» **O que fazer**
Atualize o trecho da entrevista que começa nas palavras "Por que razão" e termina depois de "sinto é poeta.", pondo "inspirações" no lugar de "referências".

» **Texto fornecido**
%%

Como é que entra na poesia?
Eu
não escolhi ser poetisa. A poesia é que sempre fez parte de mim em toda a minha
vida. Olhando para trás, é mais evidente no momento que ela apareceu. O que
sinto é que, nos últimos tempos, tenho partilhado essas minhas inquietações com
as pessoas: quem eu sou como poeta, mas a poesia sempre fez parte de mim desde
a tenra idade. Quando andava pela rua, acreditava que o barulho que as folhas
das árvores faziam eram elas a falar comigo. Era assim que eu via o mundo, com
este espanto. E faz parte deste eu poético, de olhar da forma mais crua e ao
mesmo tempo tentar imaginar para lá daquilo que é visível.
O que mudou na sua vida, a partir do momento em que
começa a ter sucesso?
Penso
que ainda não cheguei (ao sucesso) (risos). Quer dizer, vou chegando e então
vou traçando novas metas... Eu diria que a visão do que é ser bem-sucedido ou
ter sucesso na poesia é meio estranha, porque não escolho o tipo de poemas que
vou escrever, olho para o que está à minha volta e penso que me inquieta e vou
escrever sobre isso. Provavelmente um dos factores que me traz algum conforto e
algum retorno não seja bem um sucesso. Eu diria que, quando temos um grande
retorno sobre o nosso poema, como o tema "Poeta", que me traz a
Angola, para mim é importante porque várias pessoas se identificaram com o
poema.
Por que razão faz questão de ser tratada
"poeta" e não poetisa?
Imaginem,
uma das minhas grandes referências na poesia é Florbela Espanca (1894 - 1930).
Durante o seu tempo, ela era sempre tida como poetisa dentre outros
considerados poetas. Penso que também naturalmente como eu me sinto é poeta.
Tanto que o tema "Poeta" foi mesmo uma segunda provocação.
Isto não é tentativa de desafiar as regras da língua?
Então,
mas nós, como poetas, temos uma licença? Eu gosto muito da poesia precisamente
por isso, porque eu, na poesia, tenho várias inquietações dos temas que acabo
de tocar, também são um bocadinho provocadores, que é a tal questão de estar a
afiar a língua. Acredito que faz bem às pessoas reflectir um pouco sobre o
porquê que a Alice é poeta, porque estamos muito habituados a olhar para aquilo
que está à nossa volta de uma forma estática.
Os artistas em Angola enfrentam o dilema entre viver da
arte ou conciliá-la com outra profissão. Vive da sua arte?

%%

» **Dados registados**
%%

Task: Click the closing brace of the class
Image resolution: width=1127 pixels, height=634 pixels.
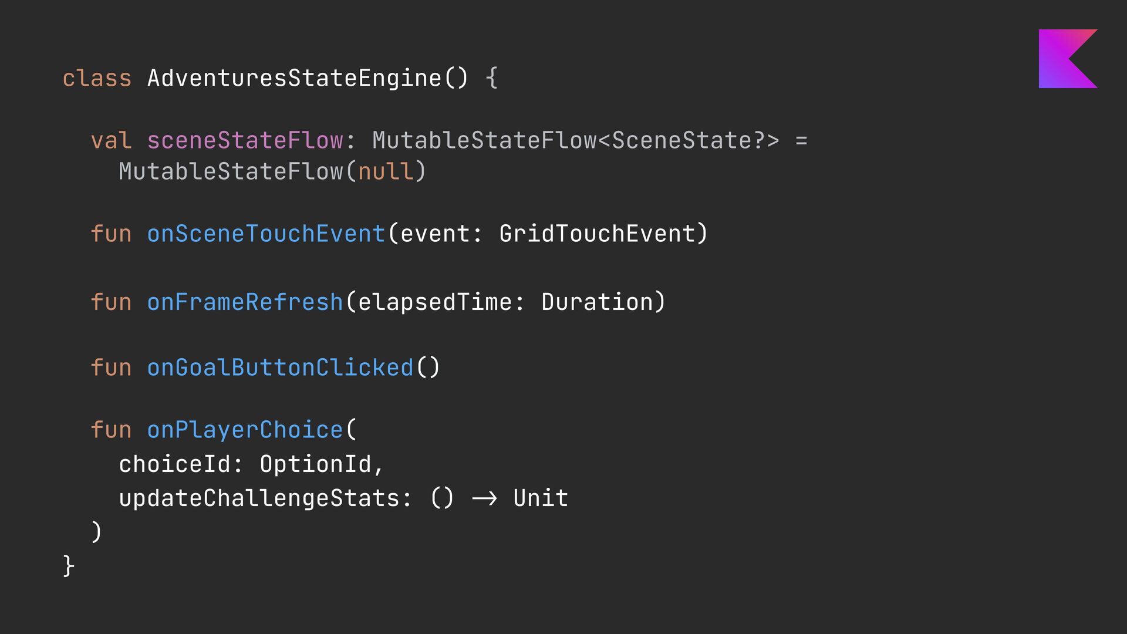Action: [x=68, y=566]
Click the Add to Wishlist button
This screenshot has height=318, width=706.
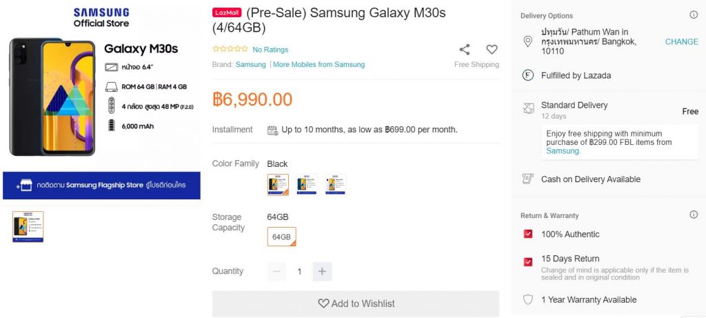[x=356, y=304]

%%
%%

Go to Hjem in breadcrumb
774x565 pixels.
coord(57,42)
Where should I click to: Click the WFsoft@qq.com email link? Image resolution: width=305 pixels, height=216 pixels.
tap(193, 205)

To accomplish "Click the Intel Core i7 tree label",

%%
%%

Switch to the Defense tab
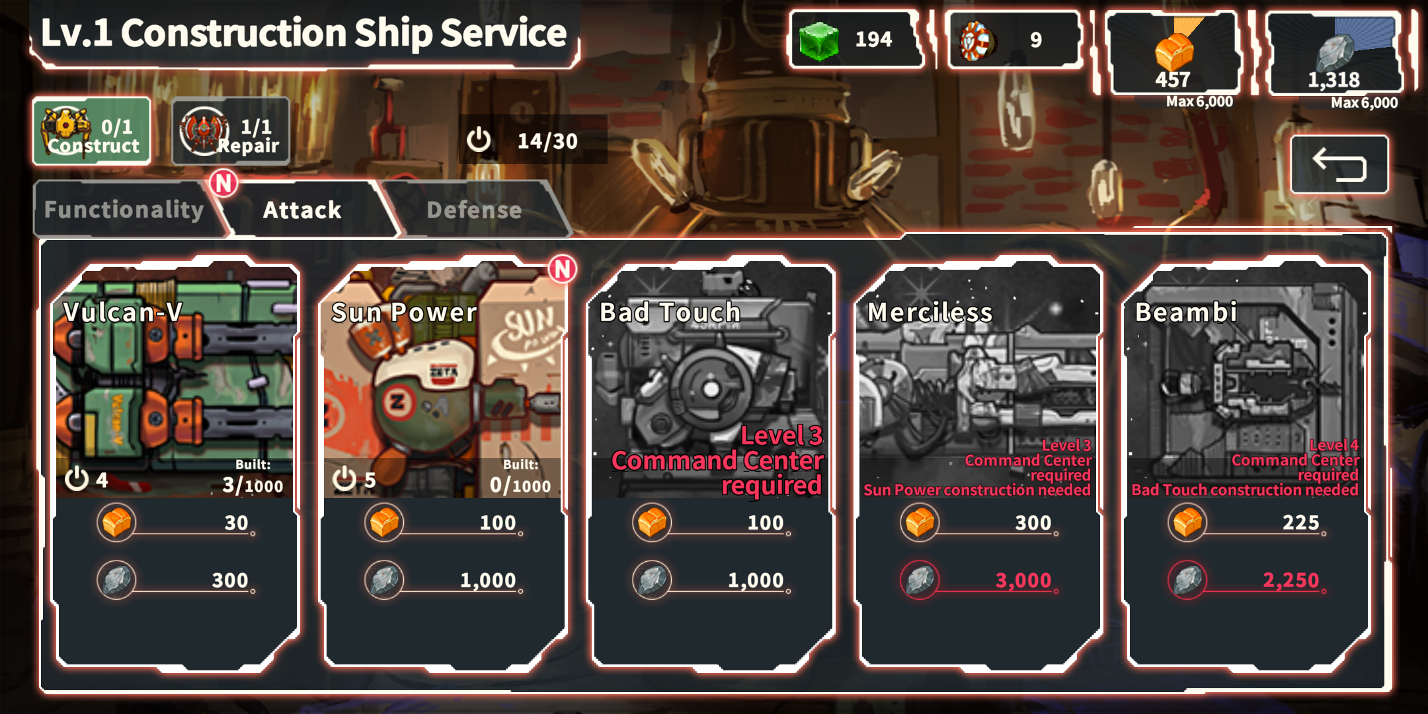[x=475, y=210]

%%

» **Tarefa concluída**
Por que razão faz questão de ser tratada
"poeta" e não poetisa?
Imaginem,
uma das minhas grandes inspirações na poesia é Florbela Espanca (1894 - 1930).
Durante o seu tempo, ela era sempre tida como poetisa dentre outros
considerados poetas. Penso que também naturalmente como eu me sinto é poeta.